In 2020 a few regional inspections did take place and the CWHBA offered a provisional breeding license to those stallions that presented at these events; adjudicated by a minimum of three accredited mare inspectors.
In 2021, with no prospect of bringing in international guest inspectors, the CWHBA switched to a video system. At the time of writing, the final adjudication has not yet been completed, however a number of observations may be made about the pros and cons of the system.
First the stallion licensing inspections were hosted across Canada, as before, on a regional basis (Ontario, Manitoba, Alberta, and British Columbia). At each site a senior stallion inspector was present to score in person and supervise the procedure to ensure that all guidelines were followed.
Professional videographers were hired and required to comply with standard protocols. Videos were not to be edited to remove any footage while the horses were being viewed. In the end, each stallion had a 25 to 30 minute video.
Once they were uploaded to the internet, the panel of judges reviewed the videos at their own convenience. Finally a Zoom meeting was convened with two guest judges from Europe, the supervising inspectors, and studbook committee members. Each stallion’s video was then shared on line and reviewed with the supervising inspectors awarding their scores, followed by discussion to arrive at a final mark.

So, how did it work out?

On the plus side there are several advantages:
Expert guest participation was possible, perhaps even to a level not previously possible at a live inspection.

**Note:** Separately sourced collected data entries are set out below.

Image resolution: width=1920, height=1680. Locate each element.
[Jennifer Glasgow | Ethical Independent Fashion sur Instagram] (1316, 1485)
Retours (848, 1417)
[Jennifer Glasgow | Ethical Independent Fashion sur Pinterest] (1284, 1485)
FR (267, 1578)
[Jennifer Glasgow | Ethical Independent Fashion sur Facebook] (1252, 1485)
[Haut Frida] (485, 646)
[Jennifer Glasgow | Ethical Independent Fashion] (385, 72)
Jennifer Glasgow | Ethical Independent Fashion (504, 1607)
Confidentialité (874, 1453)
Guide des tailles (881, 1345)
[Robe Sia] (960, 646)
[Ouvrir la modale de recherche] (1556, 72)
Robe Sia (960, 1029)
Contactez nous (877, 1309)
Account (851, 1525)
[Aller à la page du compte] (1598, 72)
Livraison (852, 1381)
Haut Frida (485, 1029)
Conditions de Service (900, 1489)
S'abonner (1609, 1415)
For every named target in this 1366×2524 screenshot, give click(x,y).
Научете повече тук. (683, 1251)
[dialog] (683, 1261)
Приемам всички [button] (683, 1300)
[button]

By using freeze-frame or replaying segments, additional time could be spent before arriving at a consensus.
The inspection schedule could be tailored to the regional needs, eliminating the need for a travelling team with a tight schedule. A great advantage in a country as large as Canada, thereby improving the opportunity for stallions to be presented.
Every stallion was evaluated by the same panel. At the live inspections only two inspectors travel to every location for continuity.
On the other hand, there are cons that should be considered:
We had good video, but it’s also possible that a video session that did not follow the guidelines, or was of poor quality, could compromise a stallion’s chances.
There is a lengthy time delay for stallion owners waiting to hear the results.
Video is rarely flattering, so it’s still important to have the on-site inspector, and would be more ideal if the same person could visit each site to improve consistency.
Overall, and even though the final adjudication has not been completed, this first experience was certainly positive from the judges’ perspective, and may prove to be an accurate and fair way to proceed in the future. However, it remains to be seen whether the advantages will mean that video review becomes a regular part of future stallion gradings.